J’ai l’impression d’être né dans une chambre remplie de livres. L’odeur du papier, des reliures anciennes ou plus récentes, de la colle, est dans mes souvenirs aussi fraîche que si elle avait toujours été en moi. Dans la petite ville où j’ai grandi, la plus belle vitrine était la librairie municipale. À côté des articles de papeterie, des cassettes et des vinyles, on y trouvait de beaux ouvrages reliés, des livres scientifiques, des manuels scolaires. Tout y avait une senteur de chêne et de papier. C’est là que j’ai acheté mon premier Jules Verne, mon premier Karl May, mon premier Conan Doyle, mais aussi Asimov et Bradbury, Lem , Strougatski . Un grand comptoir en chêne, des armoires aux étagères hautes et aux portes vitrées, gardaient ce trésor ; seul le libraire pouvait vous l’ouvrir, seul elle ou lui pouvait vous donner le livre. Et puis me remplissait ce sentiment de satisfaction, tandis que je marchais dans la zone piétonne jusqu’à la maison : j’étais fier de mon livre, je le portais dans les mains comme une veste dernier cri ou un détail de mode d’une valeur unique. Ce qu’il était vraiment : un livre.
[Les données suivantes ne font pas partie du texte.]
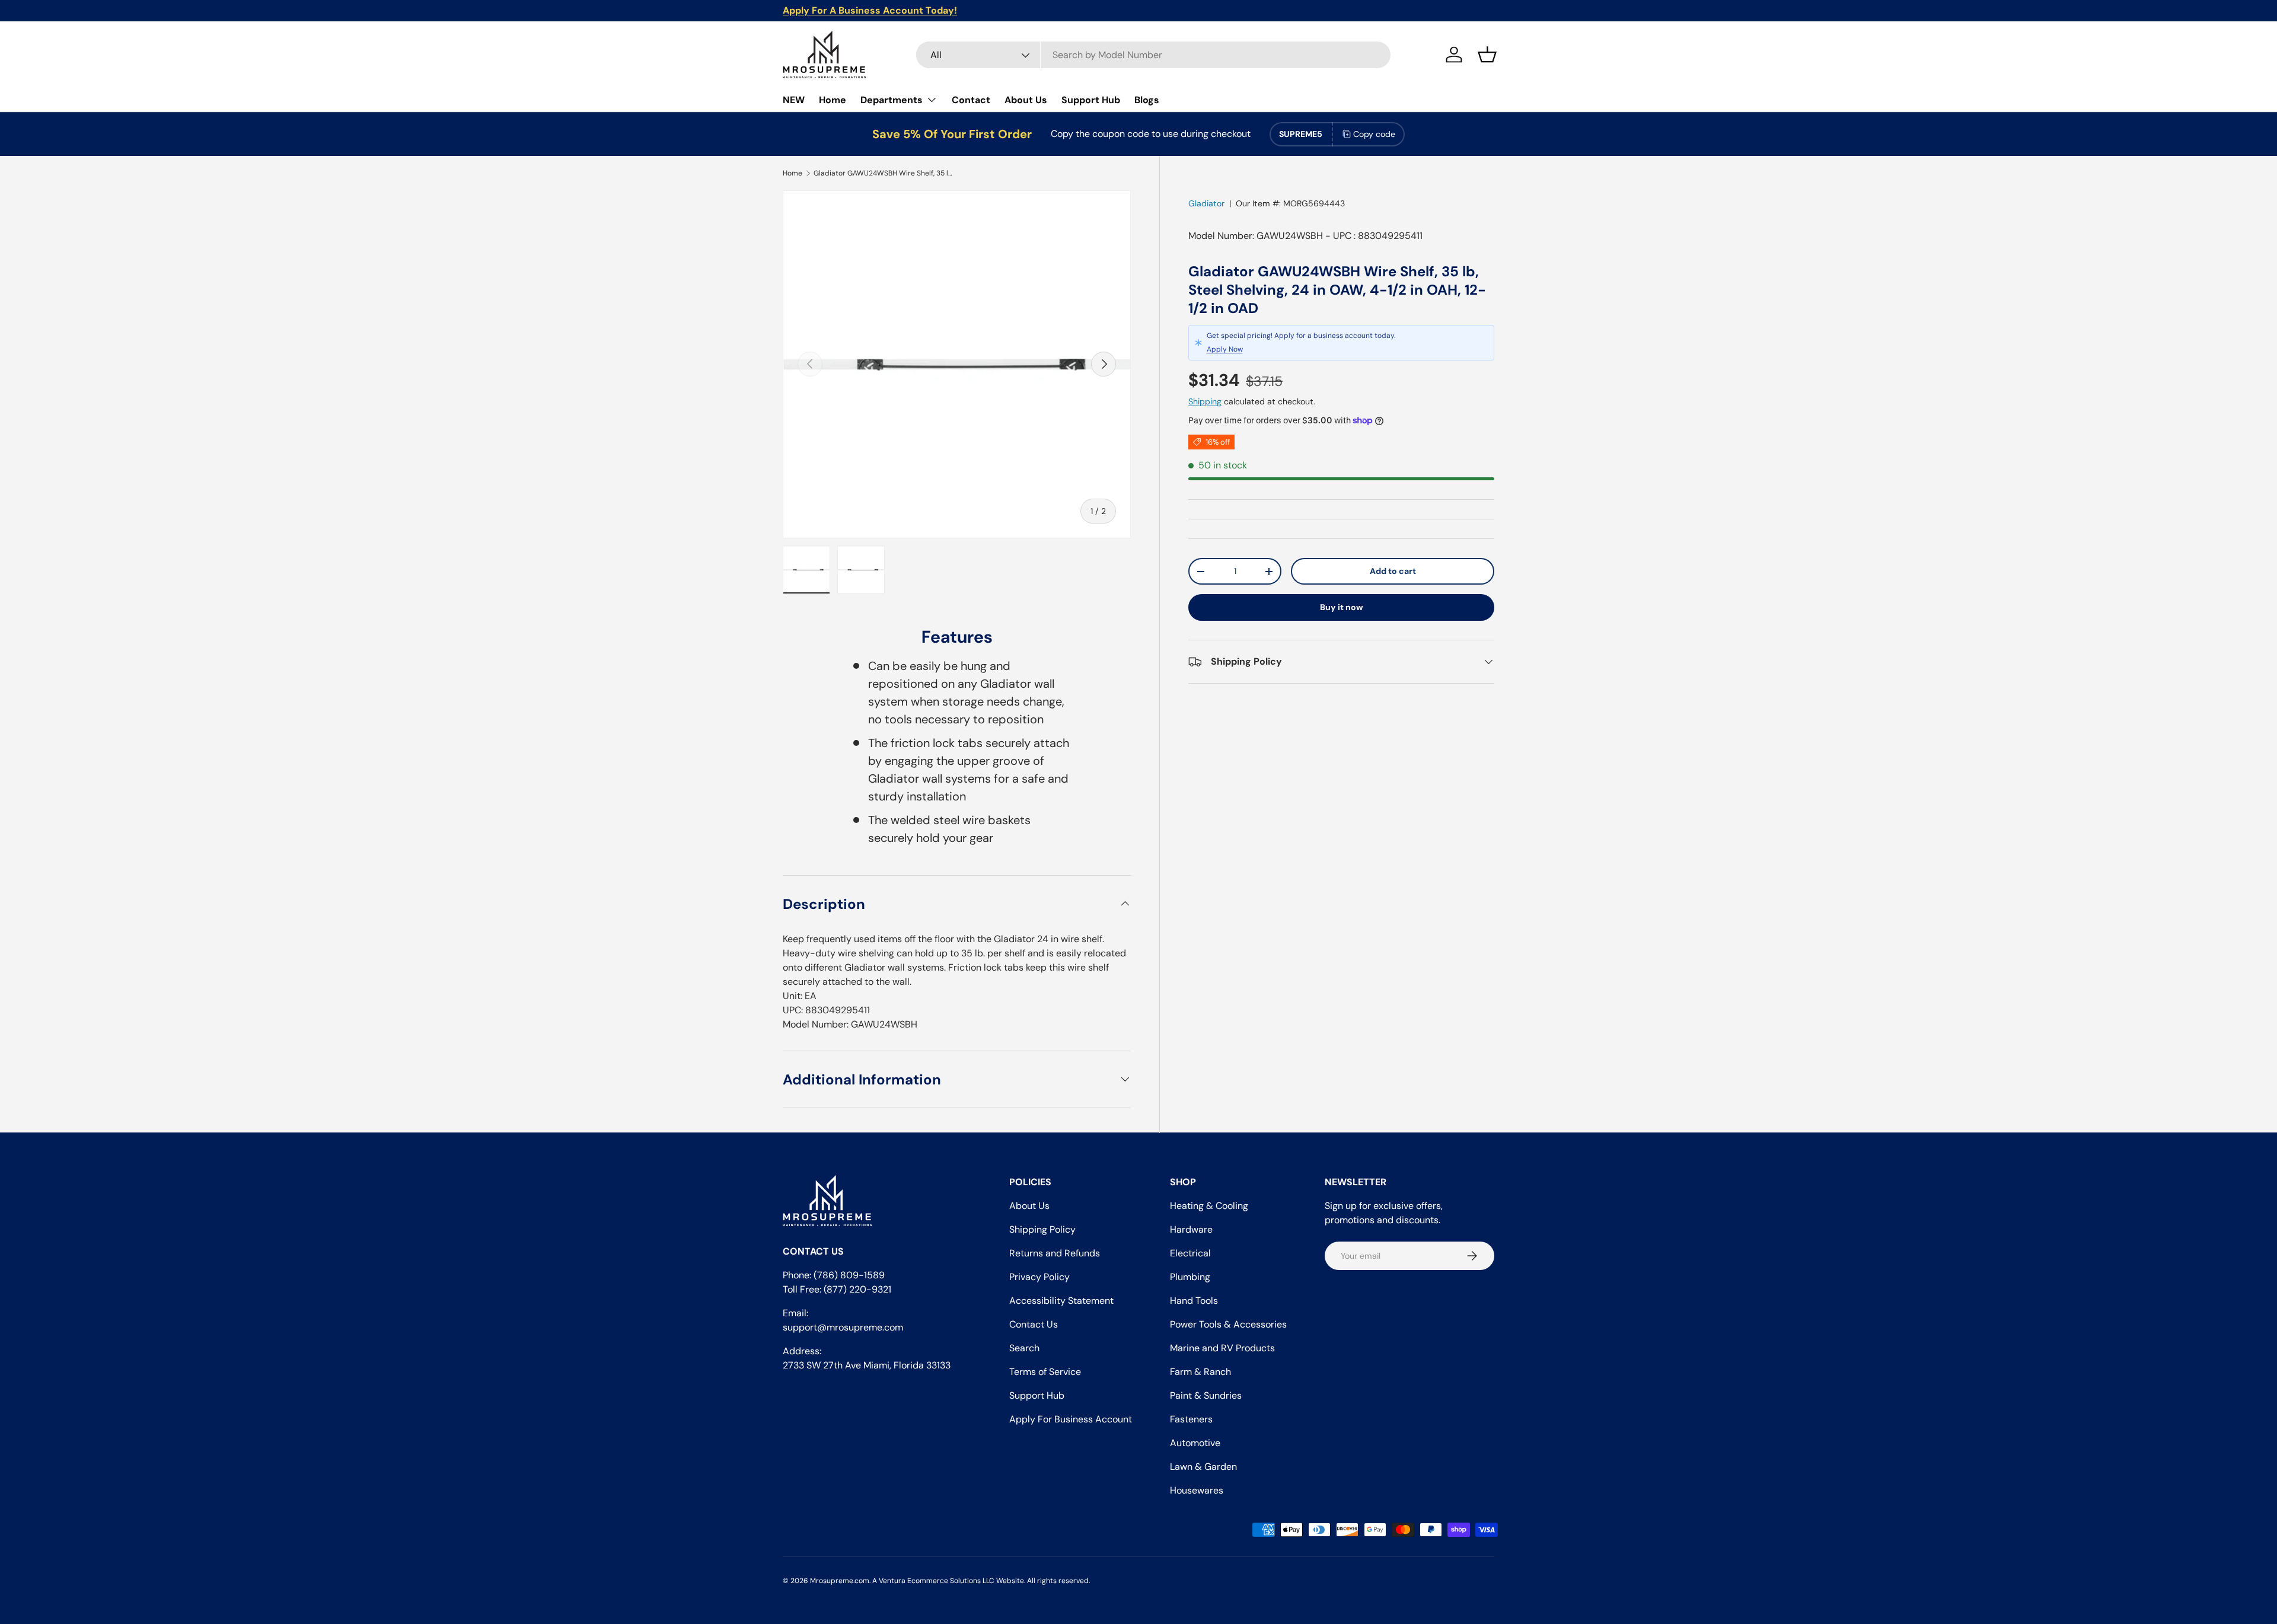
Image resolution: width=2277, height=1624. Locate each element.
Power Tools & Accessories (1228, 1324)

Et puis, quarante ans plus tard, en installant l’éclairage dans la cour, je suis tombé d’une échelle, de près de trois mètres de haut. Un choc sourd et violent sur la terrasse en briques a sonné ce qui m’a semblé être mon dernier instant. C’est ce que j’ai cru, en tout cas, pendant la chute. Heureusement, ces os balkaniques sont solides, et la matière grise étant rare chez l’homme, j’ai survécu à la chute avec seulement une fracture sévère de l’épaule et de l’humérus.




Il y a des gens qui tombent et tout va bien, d’autres qui tombent et ne guérissent jamais. Moi, je suis de ceux qui ne peuvent pas guérir. L’idée un peu folle de tout reprendre à zéro et de recommencer mon parcours professionnel m’a obsédé — et vous a offert, je l’espère, une belle librairie dans notre petite ville. Trois ans de gestation, de travaux, de hauts et de bas, et le 3 décembre 2024, à 8 h 30, au 8 rue de Tavernes, est né « Chien Sur La Lune ».





Vous êtes venus nombreux découvrir ce coin de livres, de rêves, d’imagination au cœur de notre belle Picardie, merci. Et voilà, cela fait déjà un an que nous sommes ensemble, de jour en jour, de livre en livre. Nous nous connaissons de mieux en mieux, nous recevons souvent de merveilleux auteurs, locaux ou d’ailleurs, et nous les accueillons ensemble. Nous célébrons les fêtes, la musique, Halloween, Noël, Pâques, l’Anzac Day… Et tout cela ensemble, tout cela par amour du livre, du mot écrit, de l’imagination, de la création, du jeu et de l’art sous toutes ses formes.


Sans vous, nous ne sommes rien, alors nous comptons sur votre fidélité, votre amitié et votre bonne volonté. De notre côté, nous vous promettons de beaux conseils, des moments joyeux et uniques, un choix riche et beau de livres et d’autres produits, de jeux de société, de vinyles, de souvenirs d’artisans locaux. Et pour finir, la plus belle nouvelle : n’oubliez pas que nous fêtons l’anniversaire toute la journée, vous êtes tous les bienvenus, au programme : un cadeau pour chaque client, un petit café, un jus, une douceur, et pour les amateurs de bulles, une coupe de…
Je ne peux pas ne pas remercier ma famille, ma femme surtout, pour son soutien et son aide sans réserve, sans laquelle la librairie serait restée une simple idée dans la tête douloureuse d’un cascadeur semi-professionnel. Mes enfants, ma belle-mère et mon beau-père. Branko Belćević, Igor Sjeverac, les gens qui ont su traduire mes rêves en plans et en projets, les artisans qui ont transformé des ruines en ce bel endroit où vous flânez aujourd’hui le nez entre les rayonnages. Et parmi eux, le plus important pour la librairie et son apparence : Rémy Bazin, un artisan exceptionnel qui, par son travail acharné, a réussi l’impossible — ma gratitude est plus que grande. Jean-Philippe, Claude, Sylvain, Gwenaëlle, Xavier, Laurence, Claire merci à tous de croire en l’importance et la nécessité de cette aventure. Je m’excuse auprès de tous ceux que je n’ai pas nommés — vous êtes importants, même sans être cités.



Vous, chers clients, vous qui êtes fidèles, volontaires, souriants, pleins d’idées : merci. Continuons à nous retrouver et restons lunaires.